Dale shook his head, afraid to speak, afraid that C.J. would remember his voice.
The sheriff walked around the rear of the Land Cruiser and squinted at the license plates. “Montana. You just passin’ through, Mr.. . . ?”
“Miller,” said Dale and immediately realized that if and when Congden asked to see his license, he’d be in trouble—certainly more trouble than the local skinhead punks. “Tom Miller,” said Dale. “Yeah, I’m just driving through on my way to Cincinnati.”
Congden squinted at him and rested his thumbs in his gun belt. Leather creaked. The sheriff’s gray shirt was dirty and straining at the belly.
If he asks me for my license and registration, I’ll say that I forgot them, thought Dale in a panic and realized at once that this would not work. He’d just end up in the county jail while they traced the registration.
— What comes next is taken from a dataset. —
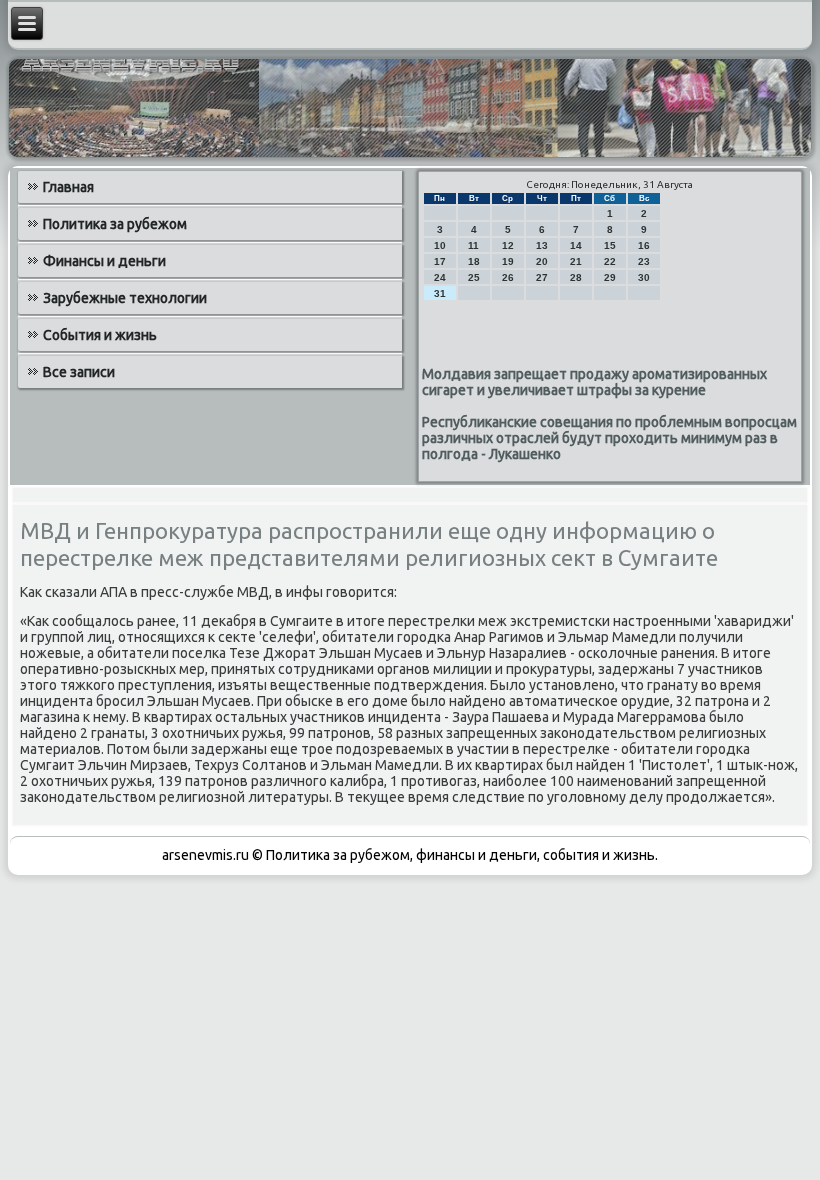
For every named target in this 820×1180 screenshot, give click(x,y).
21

He shook his head. What the hell am I panicked about? I haven’t done anything wrong. I’m the victim here. That was the reasonable point of view, but Dale remembered those mean pig eyes of C.J. Congden’s behind a shotgun aimed at Dale’s head when he was a boy. There was no statute of limitations on bullies and their victims.
The fat sheriff opened his mouth to speak, but right then the radio in his cruiser squawked and hissed. Congden leaned into the open door, listened a minute, said something into his radio, and hung it up.
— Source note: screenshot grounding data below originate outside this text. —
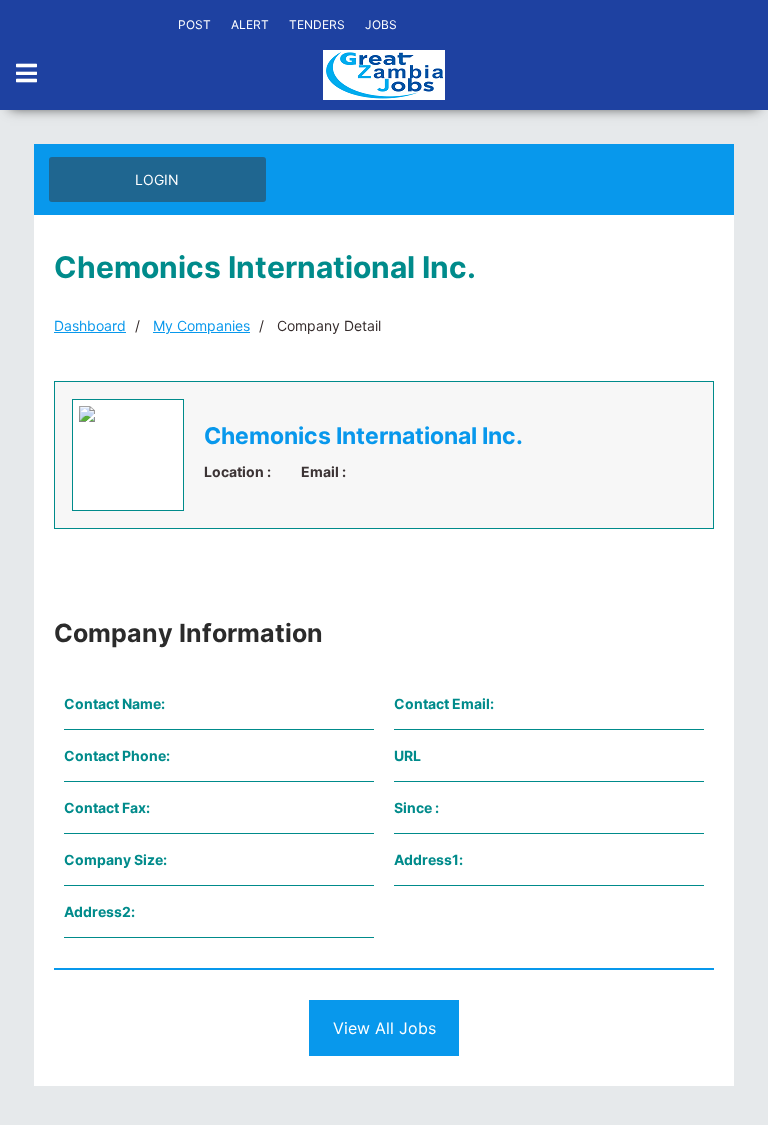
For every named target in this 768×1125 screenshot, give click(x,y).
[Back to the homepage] (384, 75)
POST (194, 24)
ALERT (250, 24)
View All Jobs (384, 1028)
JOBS (381, 24)
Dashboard (90, 325)
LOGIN (157, 179)
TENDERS (317, 24)
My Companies (201, 325)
Congden straightened up, rested his hands on his gun belt again, and turned back to Dale. “You want to ride back to Oak Hill with me? We gotta get some paperwork done if you’re going to swear out a complaint.”
I’d rather have a colonoscopy with a Roto-Rooter, thought Dale. He shrugged as if it didn’t matter to him. “I’ll ride back in the tow truck. I need to get some junk out of the Land Cruiser.”
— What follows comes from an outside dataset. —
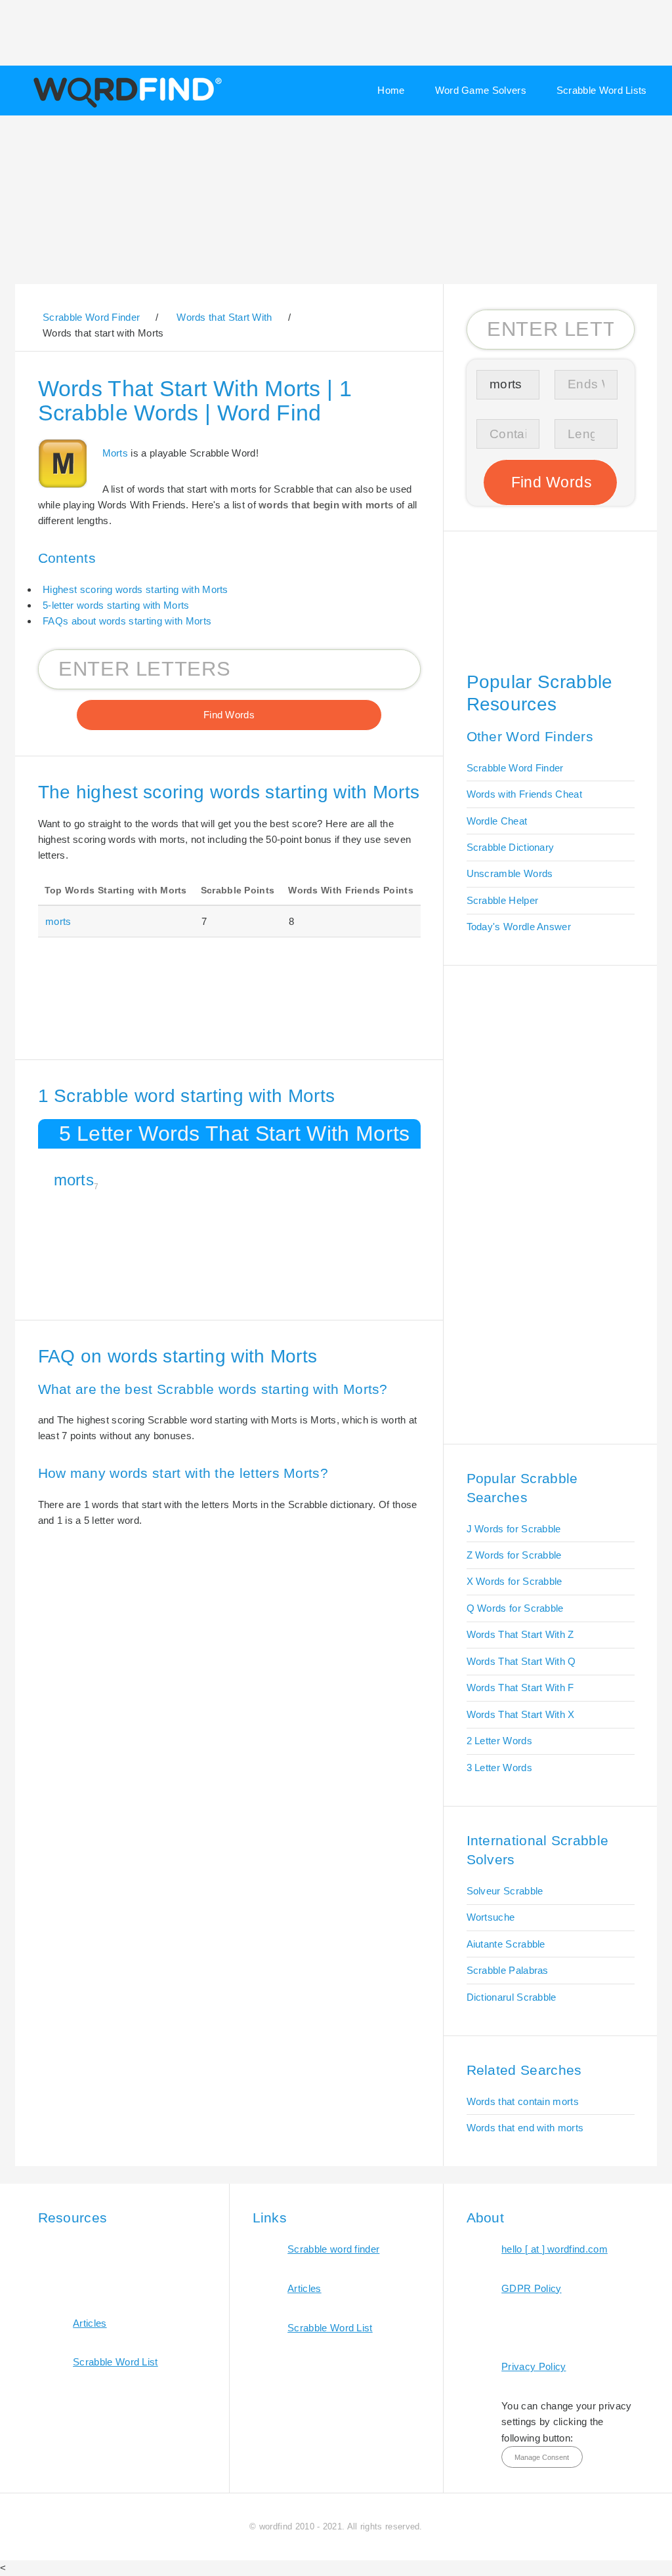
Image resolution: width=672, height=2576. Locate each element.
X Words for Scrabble (514, 1581)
Congden squinted at him again as if trying to remember where they’d met. Finally he shrugged. “Suit yourself. Just make sure that you stop by the sheriff’s office.”
Dale nodded and watched the former bully wheeze his way back to his sheriff’s car, get in, and drive off.
The tow truck arrived less than a minute after Congden’s sheriff’s car disappeared. The two mechanics, Billy and Tuck, were efficient in getting the Cruiser slung into its towing cradle. “We could change the one tire here for you,” said Billy, the older of the two brothers. “Wouldn’t do no good, though. I don’t think anybody in Oak Hill’s got any of these tires in stock. Probably have to bring one in from Peoria or Galesburg. Tomorrow afternoon maybe.”
Dale nodded. “Is there a place to rent a car in Oak Hill?”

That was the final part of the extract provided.